Canada’s new first-time homebuyer incentive aims to make it easier for new buyers to step into the real estate market.
If you’re thinking of buying your first home, listen up. This month, a new first-time homebuyer incentive program opened its doors to help Canadians who want to buy homes do just that. With recent inflation in housing markets around the country, the dream of homeownership became out of reach for many millennials.
Homeownership allows people to build equity in their own investment by paying a mortgage rather than paying rent to a landlord to help them pay off further real estate investments. But with the average price of homes in some of Canada’s biggest cities reaching over $800,000—a far cry from where the market was even five years ago—first-time homebuyers are struggling to meet the minimum requirements for a down payment and the debt service ratio required to be approved for a mortgage.
The new first-time homebuyer incentive aims to help people buying their first home by providing up to 10% of the purchase price of the home.
How does it work?
If you’re buying a resale home, the government will offer 5% of the purchase price and if you are buying a newly constructed home, you can apply for either 5% or 10% of the purchase price to be funded by the new incentive.
However, there’s a catch—the money isn’t free.
Funding is provided as what is called a shared equity mortgage.
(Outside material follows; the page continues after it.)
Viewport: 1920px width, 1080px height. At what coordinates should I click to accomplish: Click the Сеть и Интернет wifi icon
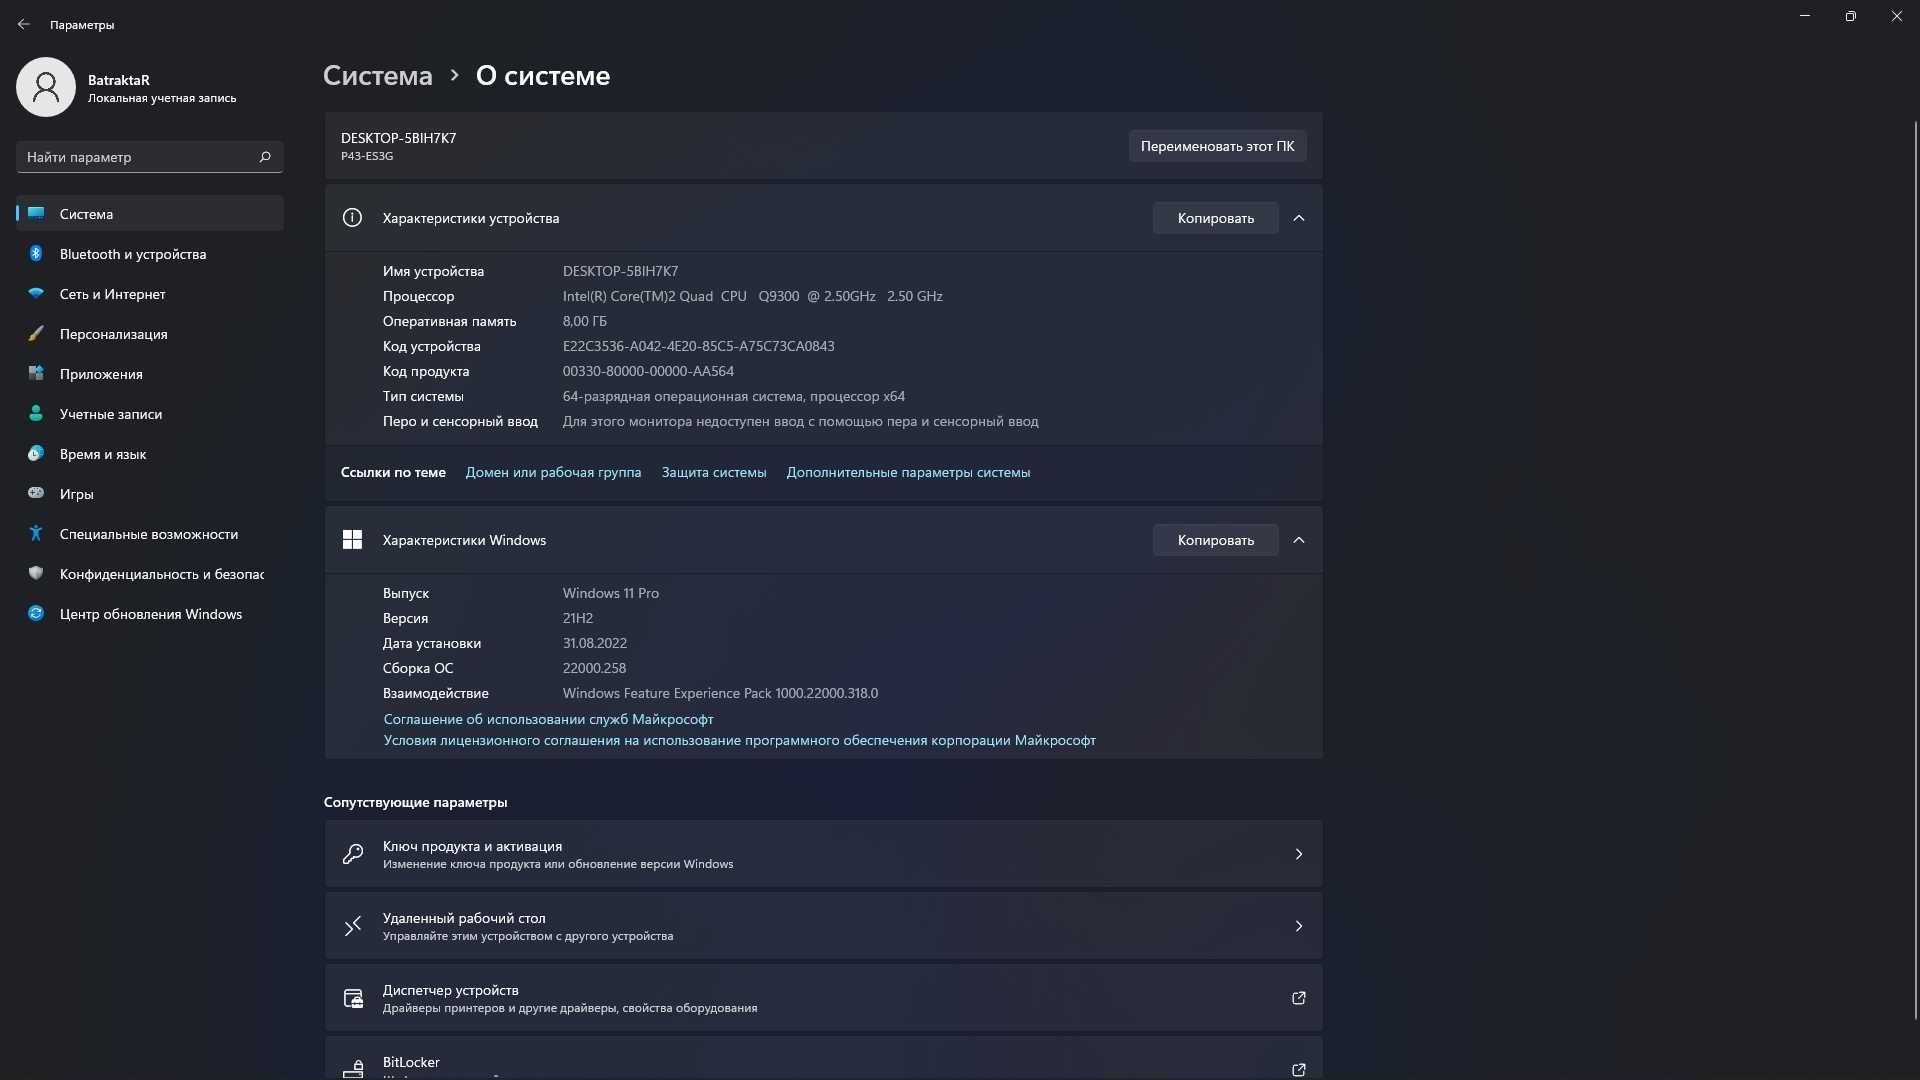pyautogui.click(x=36, y=294)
This means that the government owns a portion of your home and when the time comes to sell, you have to pay back 5% of the sale price of the home.
So, if you buy a home for $400,000 and are given $20,000 towards the purchase price of your new home, when you decide to sell if the property has appreciated and sells for $500,000, you have to repay $25,000 (5% of the total value of the home at the time of sale).
To qualify, you have to meet specific criteria:
1. You have to be a first-time homebuyer, have gone through a divorce or breakdown of a common-law partnership, or haven’t occupied a home that you or your current spouse or common-law partner owned
2. You must earn less than $120,000 annually as your borrowing power is limited to four times your qualifying income
3. Your down payment must be under 20% so that the mortgage is insured through either the Canada Guaranty Mortgage Insurance Corporation, Genworth Canada, or the Canada Mortgage and Housing Corporation
4. Your down payment must be at least 5% if the home is valued under $500,000 and 10% if the home is over $500,000
The new first-time homebuyer incentive aims to make housing more affordable for the next generation of homeowners stepping into real estate markets that are unrealistic for first-time buyers. This incentive will provide an opportunity to reduce mortgage costs and make it easier to obtain a mortgage by reducing the debt service ratio of taking on a bigger loan through your financial institution or private mortgage lender.
It is important to speak with your mortgage broker, real estate agent, or financial representative to find out which incentives and programs are best for your needs and situation.